*** Opening INPUT RECORDS ***
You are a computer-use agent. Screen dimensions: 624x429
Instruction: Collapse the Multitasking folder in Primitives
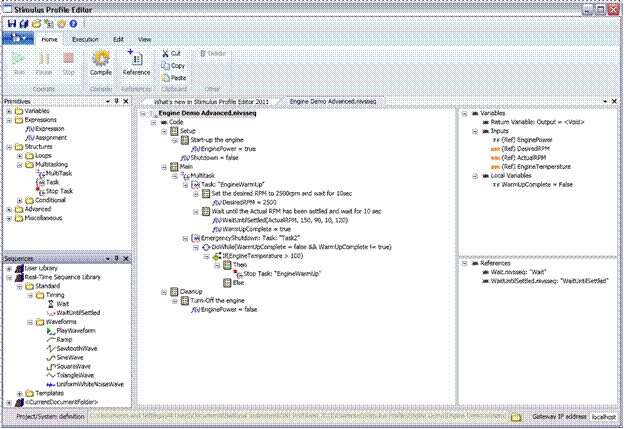(x=19, y=164)
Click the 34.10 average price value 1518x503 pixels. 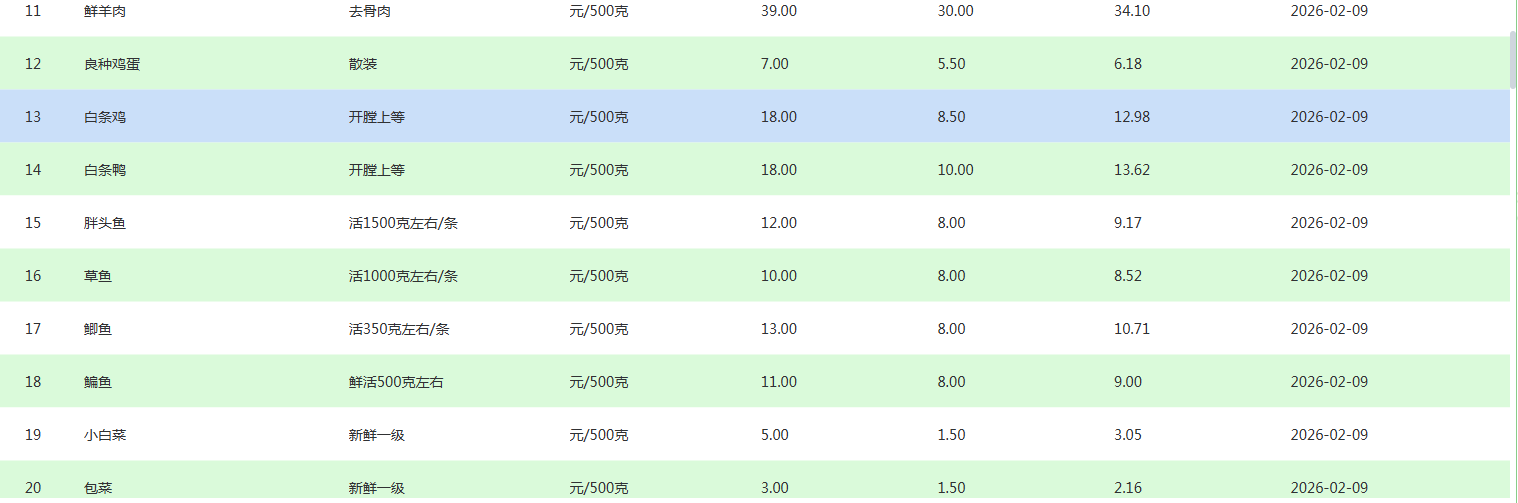pos(1132,11)
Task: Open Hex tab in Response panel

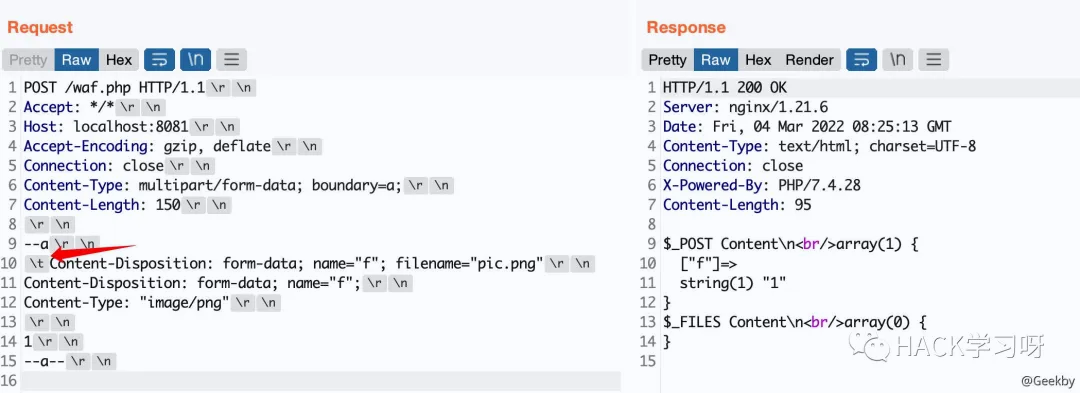Action: (x=758, y=60)
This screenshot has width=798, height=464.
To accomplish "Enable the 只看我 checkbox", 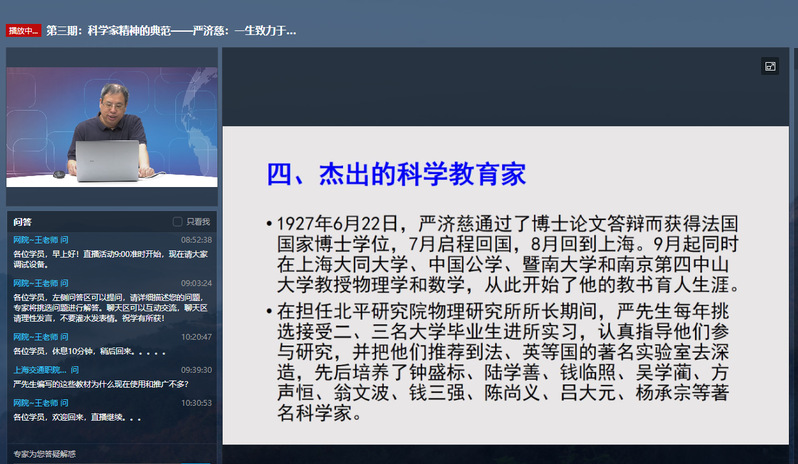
*** Closing INPUT RECORDS ***
**WHAT YOU ARE ASKED TO DO**:
Copy exactly, and only, the lines running from the one containing "Task: Open Hex tab in Response panel" through the final line of the data, and omit the pictures.

**RESPONSE TO THE EXERCISE**:
Task: Open Hex tab in Response panel

Action: (x=758, y=60)
This screenshot has width=798, height=464.
To accomplish "Enable the 只看我 checkbox", 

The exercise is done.